But, back to my parents. My father was a young pilot just out of Annapolis, and he flew F-4s. Which is a Navy aircraft meant to go in and do kind of the dogfighting, basically what you see in Top Gun. Now, the military had all different types of aircraft carrier.

And when one of those ships would pull out of a port, and maybe they'd be at sea for a while before they moved into their next port, say in Italy, for instance, the spouses would just continue hanging out where they had been. They weren't uprooting themselves until they were ready to fly to the next port where the ship would pull into harbor.

Well, at that time, another ship would pull into harbor, another US ship, and one of those carriers in that point in time, in that area of the world, had a different type of plane called an “attack plane”. And there's a big rivalry in the Navy, at that time, between fighters and attack pilots. My stepdad was an attack pilot.

If you've ever heard of the movie Flight of the Intruder, he flew Intruders, A-6s. And he was much older, 14 years older than my mom to be exact, and therefore, a higher rank. Everyone looked up to him. He was very well liked, very charming. And like I said, my mom was a cute young thing. I think she was 25 at the time. And sparks flew; major sparks flew.

But since they were both married, it was something they actively wanted to resist. And you all know what an aphrodisiac that is, when you really want to resist something. And it was hard for them to resist, because they kept running into each other again and again in different ports.

So, there did finally come a moment where a romance sparked, and they could no longer deny their love for each other. They ended up breaking off their current relationships. That's when I was about two and a half. My mom and I left Virginia, where I'd been born. And she gathered all of her things into garbage bags, and just took off one day and drove back to Southern California, where she’d grown up, to stay with her parents.

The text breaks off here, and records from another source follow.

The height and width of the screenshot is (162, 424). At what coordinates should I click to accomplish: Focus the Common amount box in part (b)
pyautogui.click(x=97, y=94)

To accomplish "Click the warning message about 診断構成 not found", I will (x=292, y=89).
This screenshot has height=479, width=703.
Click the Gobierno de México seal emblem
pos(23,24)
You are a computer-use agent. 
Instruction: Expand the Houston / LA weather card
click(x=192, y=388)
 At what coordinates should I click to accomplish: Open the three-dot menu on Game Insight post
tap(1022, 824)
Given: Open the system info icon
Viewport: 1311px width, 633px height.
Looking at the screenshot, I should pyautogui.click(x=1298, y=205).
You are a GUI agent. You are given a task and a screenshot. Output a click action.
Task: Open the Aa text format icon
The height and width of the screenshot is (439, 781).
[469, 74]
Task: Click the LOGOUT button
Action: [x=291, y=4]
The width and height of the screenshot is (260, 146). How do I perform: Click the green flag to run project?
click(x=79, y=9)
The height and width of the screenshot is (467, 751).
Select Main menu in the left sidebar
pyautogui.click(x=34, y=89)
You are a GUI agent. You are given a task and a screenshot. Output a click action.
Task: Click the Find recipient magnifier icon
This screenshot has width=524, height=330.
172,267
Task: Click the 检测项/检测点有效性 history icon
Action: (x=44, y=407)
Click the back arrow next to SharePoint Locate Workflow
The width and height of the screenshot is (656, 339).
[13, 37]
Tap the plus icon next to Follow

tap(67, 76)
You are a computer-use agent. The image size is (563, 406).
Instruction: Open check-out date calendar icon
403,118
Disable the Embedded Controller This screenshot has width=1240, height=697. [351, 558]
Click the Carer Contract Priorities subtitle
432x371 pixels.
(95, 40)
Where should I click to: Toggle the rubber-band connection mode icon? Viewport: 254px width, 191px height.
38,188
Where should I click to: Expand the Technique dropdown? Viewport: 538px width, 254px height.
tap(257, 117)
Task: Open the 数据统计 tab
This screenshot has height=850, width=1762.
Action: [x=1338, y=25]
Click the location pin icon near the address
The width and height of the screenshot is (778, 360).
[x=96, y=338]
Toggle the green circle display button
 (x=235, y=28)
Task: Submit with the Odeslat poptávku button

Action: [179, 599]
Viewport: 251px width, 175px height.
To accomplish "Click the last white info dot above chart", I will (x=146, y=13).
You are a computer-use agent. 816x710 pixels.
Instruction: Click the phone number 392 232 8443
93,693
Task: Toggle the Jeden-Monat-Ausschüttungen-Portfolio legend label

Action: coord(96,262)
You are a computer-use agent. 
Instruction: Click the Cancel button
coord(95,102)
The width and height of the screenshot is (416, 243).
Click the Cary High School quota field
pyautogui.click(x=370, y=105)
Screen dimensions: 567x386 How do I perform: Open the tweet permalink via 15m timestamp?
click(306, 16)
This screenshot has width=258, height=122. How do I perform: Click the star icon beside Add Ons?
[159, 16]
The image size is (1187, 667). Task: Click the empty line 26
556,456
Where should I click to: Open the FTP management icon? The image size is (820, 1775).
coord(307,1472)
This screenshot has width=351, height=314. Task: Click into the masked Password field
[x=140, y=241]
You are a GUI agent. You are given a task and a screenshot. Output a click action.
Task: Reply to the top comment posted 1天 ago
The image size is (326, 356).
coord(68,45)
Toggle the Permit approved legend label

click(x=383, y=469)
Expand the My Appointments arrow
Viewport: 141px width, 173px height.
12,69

And then my dad, I do call him my dad, of course. Because I've known him since I could hardly walk, and he absolutely raised me. So, she and my dad married when I was four, I grew up thinking this was very normal. But of course, when I look back on it, especially in that day and age, as my mom tells me, it felt very, very significant for her to divorce. She didn't know other people that were divorced. And she was just so proper and such a little lady, that it felt very scandalous.

I also now know the military structure like I do, and I just cannot imagine a 39-year-old commander falling in love with the lieutenant's wife. That just would not happen now. In today's military, the officer would probably be kicked out of the military for indiscretion.

So, I'm telling you all of this for a few reasons. One, is that the fact that my dad was so much older than other dads, of people my ages, made a big difference as I was growing up, which I'll tell you about.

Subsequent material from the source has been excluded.